Beijing-based Vincross has just launched HEXA, a six-legged, swivel-topped programmable robot, via a Kickstarter fund with a launch price of $499. The spider-like robot has the ability to take part in search and rescue, dancing or espionage missions; the accompanying ecosystem with its “skill store,” programming language and simulator might prove to be more of a breakthrough—and moneymaker—than the hardware.
HEXA can walk, climb and carry things, navigating with a 720p camera, night vision, a gravity sensor, three-axis accelerometer, distance measuring sensors (lasers), infrared transmitter and has other features such as WiFi and multiple ports for add-ons and connections. It has even beaten Apple to wireless charging.
It’s probably best to see the HEXA in action:
“If you want to explore using current robots, you have to be a roboticist,” Vincross COO Andy Xu tells TechNode from San Francisco, “because even a simple task such as moving an arm will take hundreds of lines of code, but with this ecosystem it’s very easy to create tasks like this.”
The ecosystem, called MIND (they like their capitals), is the combination of a programming language, a skill store of sets of coding submitted by developers, the mobile app, and a 3D simulator where developers can quickly have a virtual on-screen HEXA go through the motions or test virtual environments.
One of the main reasons that Jenny Lee, managing director of GGV Capital, Vincross’s main investors, was so interested in Vincross is because of how comprehensive the ecosystem is. Lee values the operating system more than the hardware for generating returns, the Vincross team explains. With so many devices flooding the market, the operating system is the big differentiator.
One of our main questions to the Vincross team was, of course, if the HEXA falls on its back, can it get back up? No. “HEXA will immediately know that its back is on the ground, but it cannot do anything,” says Xu. Can it call for help?
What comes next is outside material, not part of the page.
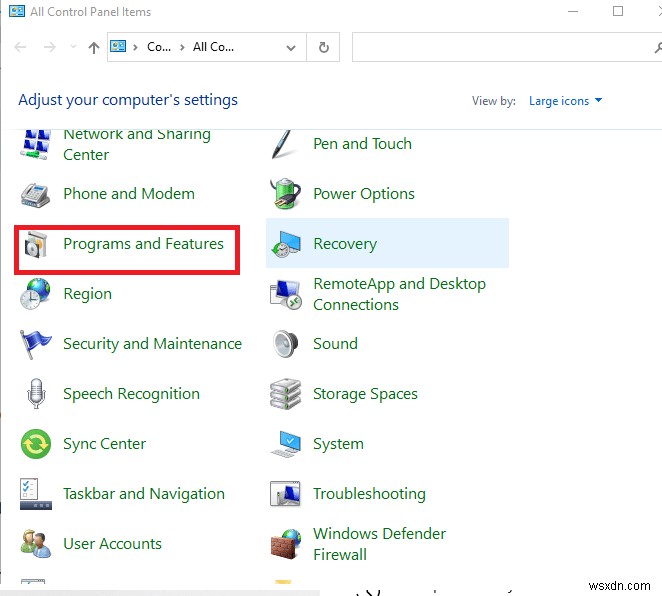Open the Troubleshooting link
The image size is (662, 596).
point(369,494)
Actually, yes—that was a skill devised by a Beta tester.
“We don’t really know yet what the community will create,” says Xu. “[The ecosystem] increases accessibility for developer groups.” Beta testers have created some other skills already available in the skill store such as “bull fighting,” which programs the HEXA to recognize red items held nearby and will move towards them.
Vincross has also launched a scheme to find 2,048 mentors for the HEXA to use the device in innovative ways (2,048 because that’s 2 to the power of 11). 8,000 people had already signed up for pre-access to the Kickstarter and serious applications for the HEXA had flooded in.
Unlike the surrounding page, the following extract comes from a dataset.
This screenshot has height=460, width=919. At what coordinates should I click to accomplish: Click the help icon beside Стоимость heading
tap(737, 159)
One human mentor request was made by a scientist in the University of Hawaii’s HI-SEAS Mars mission simulation, for exploration but also for “emotional support.” An improv actor has requested one for taking part in his shows and a researcher at Imperial College London will conduct reinforcement learning experiments on a HEXA so that it can learn for itself.
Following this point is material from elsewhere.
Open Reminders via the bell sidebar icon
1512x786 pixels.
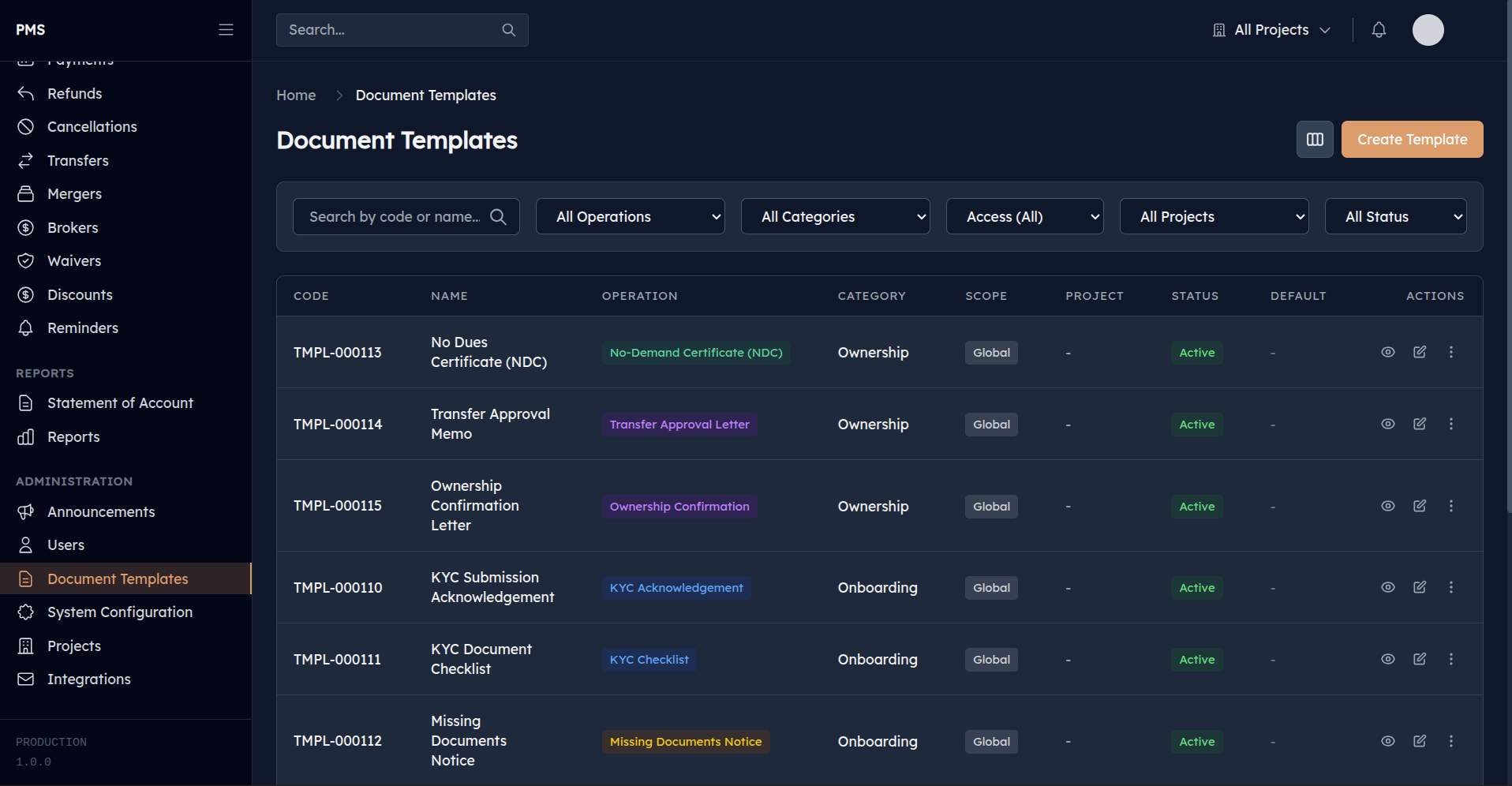pyautogui.click(x=25, y=328)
“We are looking for tasks from the community in search and rescue tasks and home security,” said Xu. “What we’ve done with HEXA is put technology that was not [previously] accessible to developers into the platform. For the next generation, we’re looking at a bigger version of HEXA that can climb higher stairs, cross more difficult terrain and has more sensors.”
Which begs the question of security. “It’s much like drones. There are some things we can do as manufacturers such as geofencing, but as platform builders, there’s little we can do in terms of micromanaging behavior,” explains Xu.
As for user safety, the HEXA uses encryption that means intercepted data is unreadable and that can detect any man-in-the-middle attacks.
Despite raising $7 million in early round funding, Vincross is going ahead with a Kickstarter launch to generate a large order batch. The device will go on sale in China in a month’s time via JD.com. The components are all made in Shenzhen and then the HEXA robots are assembled in the company’s own factory in Beijing. Manufacturing in China is highly appealing to the team, as Xu explains: “We can do one iteration in two weeks compared to one or two months in the US.”
Prices on Kickstarter start at $499 to $649 with an expected price of $999 after the event. Prices for when it goes on sale via JD.com are not yet available.
The device is not intended as a toy as the programming still requires rather complex coding. Instead, at first it is intended for developers. This could be a significant new realm of development, says Xu:
“The plan is for developers to make money on this platform. As a former developer I can say that it is very boring to develop on current platforms like games and VR or mobile apps. Developers want something new. Unlike other platforms that are highly two dimensional, robotics gives you a pathway to interact with the real physical world.”
Skills entered into the skill store are currently free to any users and developers, “but it’s not hard for us to add in-app purchases,” says Xu.
More types of robots will become available in the future, but if you master the MIND ecosystem via HEXA, you won’t have to relearn a new interface for future robots, whether or not they are manufactured by Vincross.